ADVERTISEMENT

Finance Minister Nirmala Sitharaman on Friday reaffirmed the government's commitment to pushing ahead with reforms to sustain India's economic growth momentum despite mounting global challenges.
Her remarks came on a day when the Reserve Bank of India (RBI) lowered its GDP growth forecast for FY27 to 6.6%, down from the 6.9% projected in April, citing elevated energy and commodity prices and persistent supply-chain disruptions stemming from the conflict in West Asia.
While acknowledging the uncertain global backdrop, Sitharaman pointed to the economy's recent performance as evidence of India's resilience and growth potential.
"Our government, led by Hon'ble PM Shri @narendramodi, is committed to further drive the 'Reform Express' with decisive policy measures to ensure positive economic momentum amidst the global challenges," Sitharaman said in a post on X.
The finance minister's comments followed the release of economic data showing that India's real GDP is estimated to have grown by 7.7% in FY26, according to provisional estimates. Real gross value added (GVA), a key measure of economic activity, expanded by 7.9% during the fiscal year.
The economy also maintained a strong pace in the final quarter of FY26. Real GDP and real GVA are estimated to have grown by 7.8% and 7.9%, respectively, in the January-March period.
Several sectors posted double-digit growth during the year, reflecting broad-based economic expansion. These included manufacturing, trade and repair services, hotels and transport, communication and broadcasting-related services, storage, as well as financial, real estate and professional services.
In a separate measure aimed at strengthening foreign investor participation in India's debt market, the government on Friday exempted foreign portfolio investors (FPIs) from income tax on interest earnings and capital gains arising from investments in government securities.
The Centre promulgated an ordinance amending the Income Tax Act to provide the exemption on interest income and gains arising from the sale, transfer or exchange of government securities.
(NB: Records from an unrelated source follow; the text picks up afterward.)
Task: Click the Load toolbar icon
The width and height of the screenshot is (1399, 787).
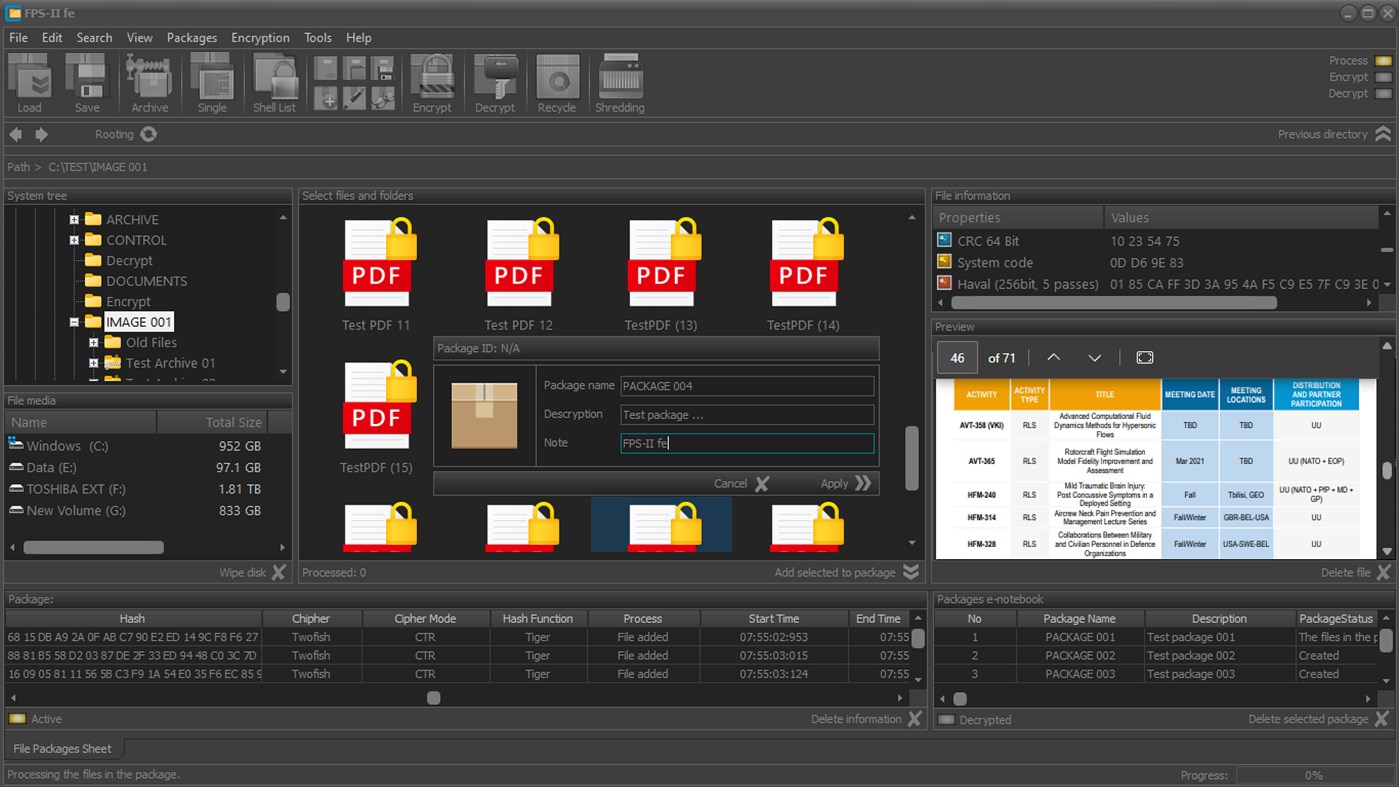Action: [29, 80]
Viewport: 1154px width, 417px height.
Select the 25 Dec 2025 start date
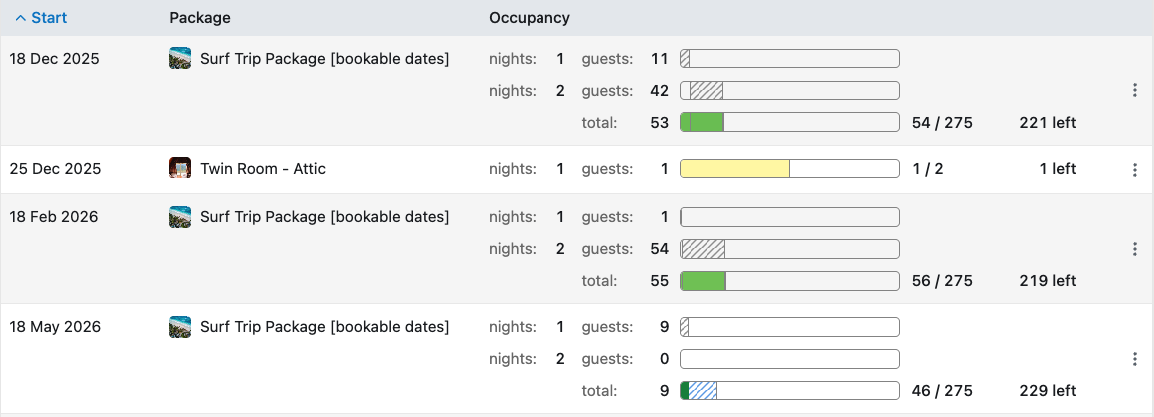pos(56,169)
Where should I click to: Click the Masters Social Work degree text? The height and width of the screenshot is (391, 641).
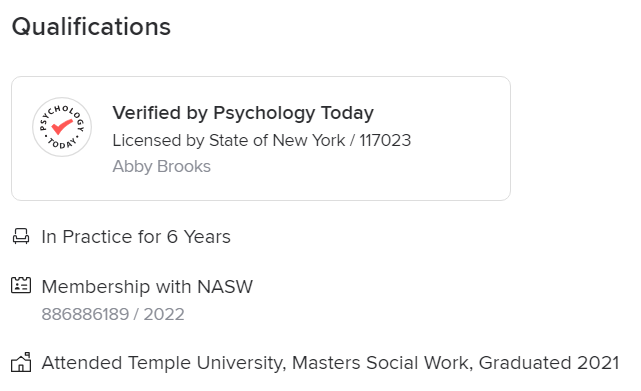click(382, 363)
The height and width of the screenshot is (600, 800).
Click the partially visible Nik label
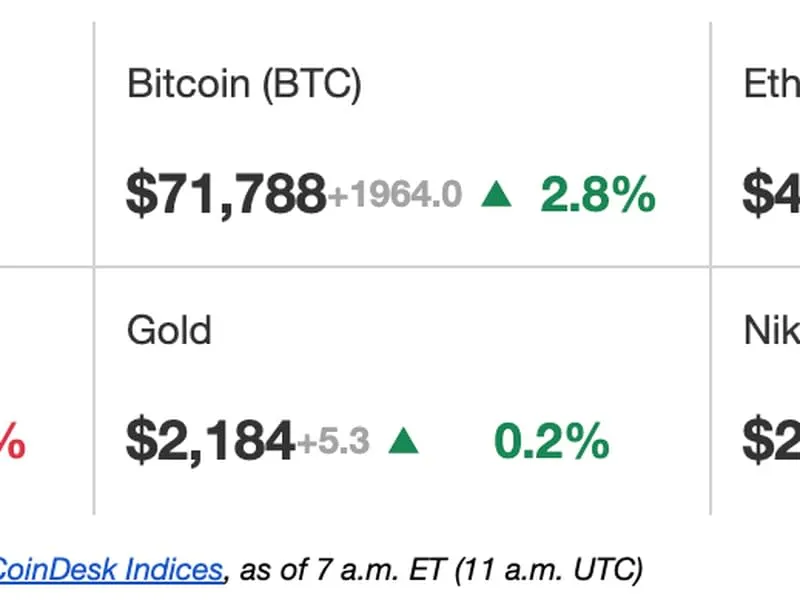pos(771,330)
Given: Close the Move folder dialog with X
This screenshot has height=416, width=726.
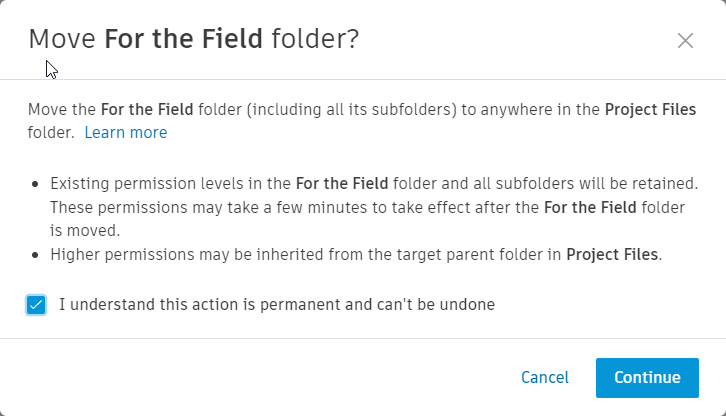Looking at the screenshot, I should (x=685, y=40).
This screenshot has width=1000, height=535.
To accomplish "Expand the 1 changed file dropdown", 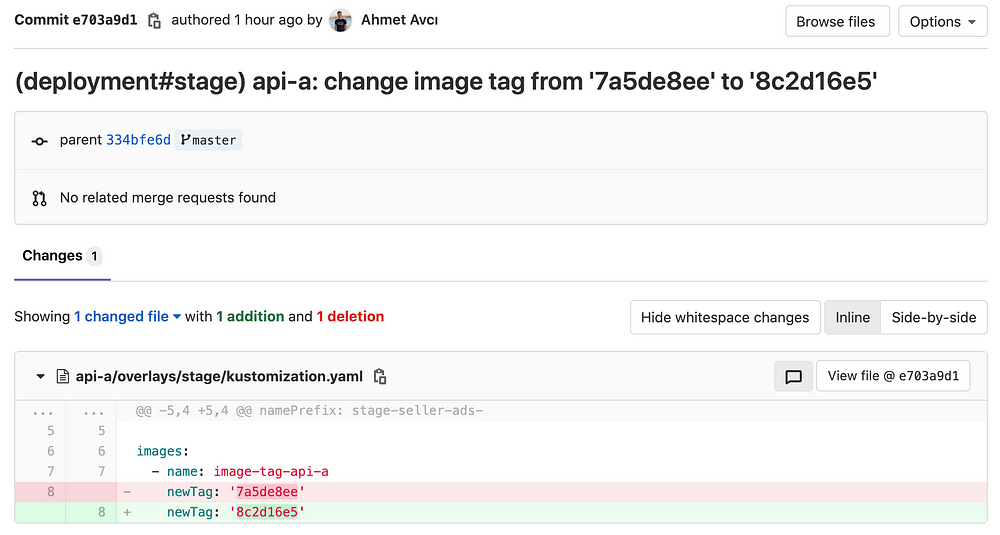I will pos(128,316).
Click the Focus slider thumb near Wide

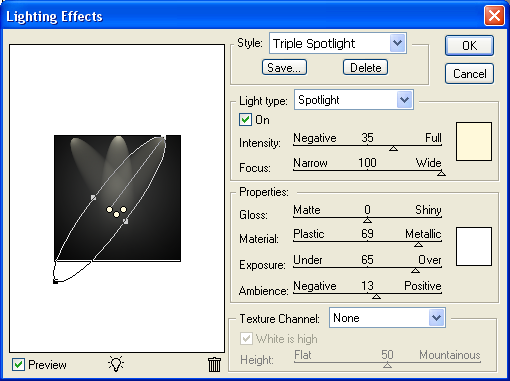coord(441,173)
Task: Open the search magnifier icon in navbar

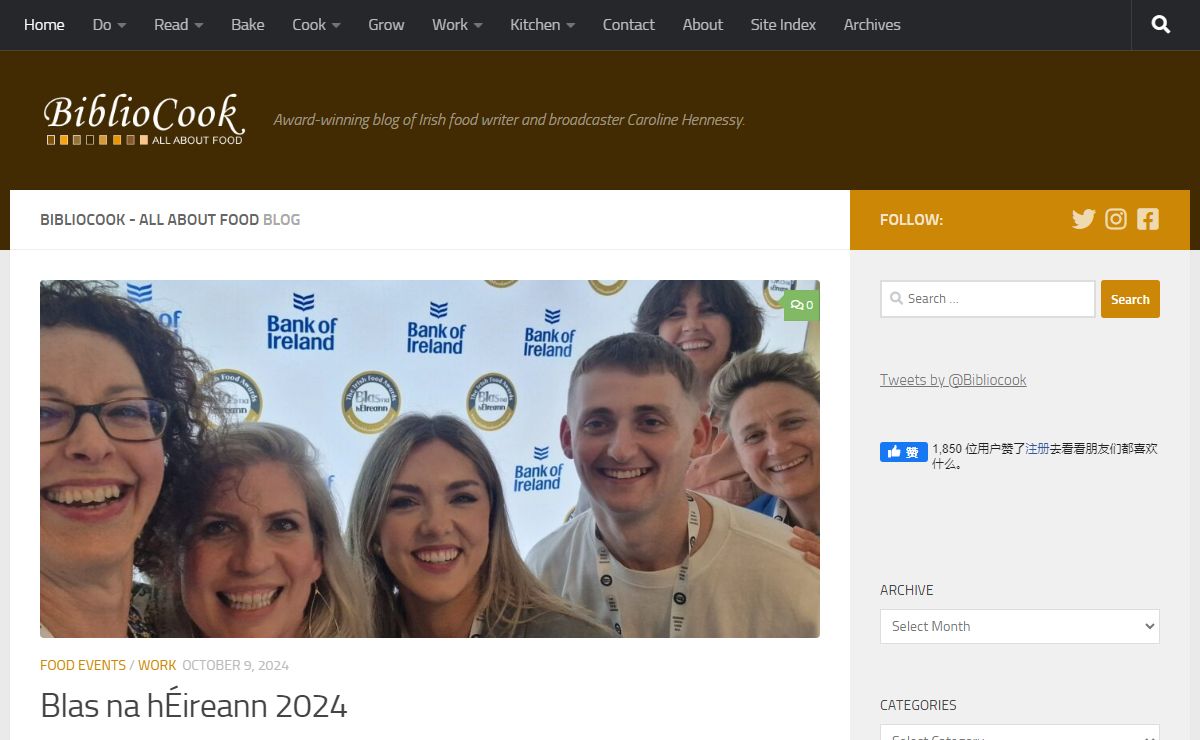Action: coord(1160,25)
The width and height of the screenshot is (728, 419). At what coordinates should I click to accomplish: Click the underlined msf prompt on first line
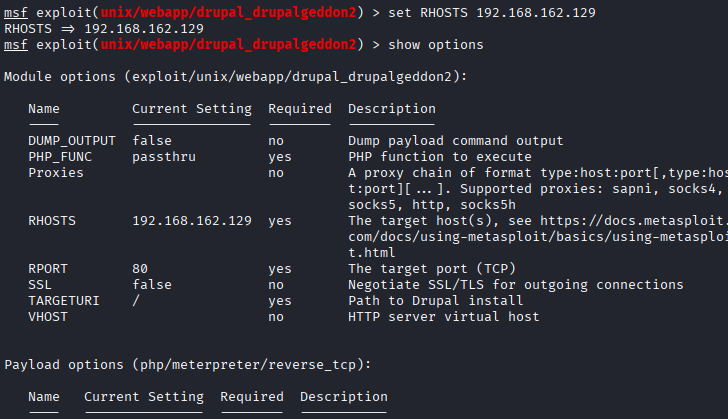(16, 13)
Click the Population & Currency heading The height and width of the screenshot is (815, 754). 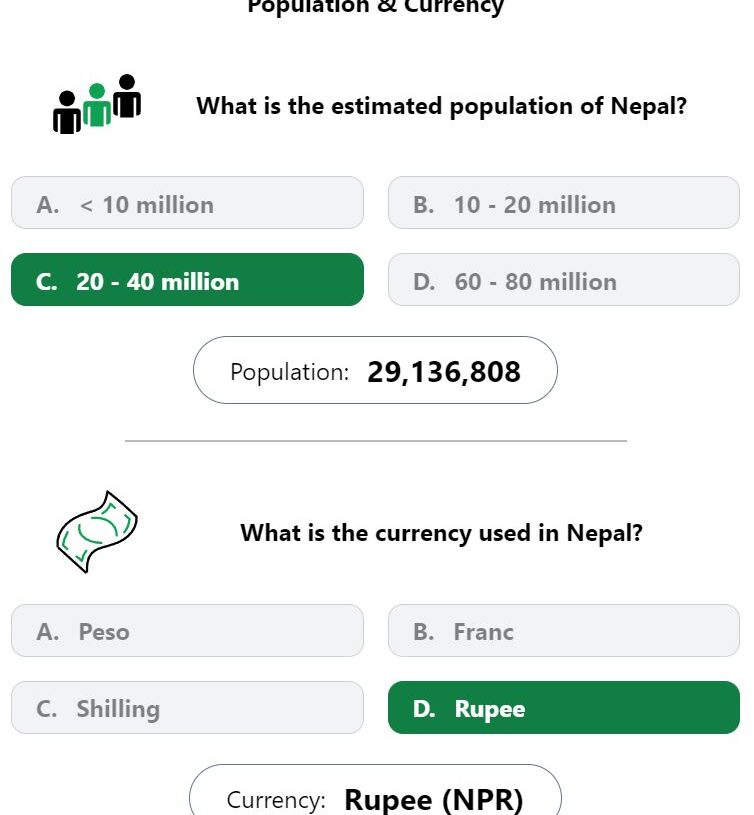pyautogui.click(x=375, y=7)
According to a gazette notification issued on June 5, the tax relief will be effective from April 1 and will apply to interest income and capital gains earned by FPIs on investments in government securities from that date onward.
The move is expected to enhance the appeal of Indian government bonds among global investors and support foreign capital inflows at a time when external uncertainties and geopolitical tensions continue to weigh on financial markets.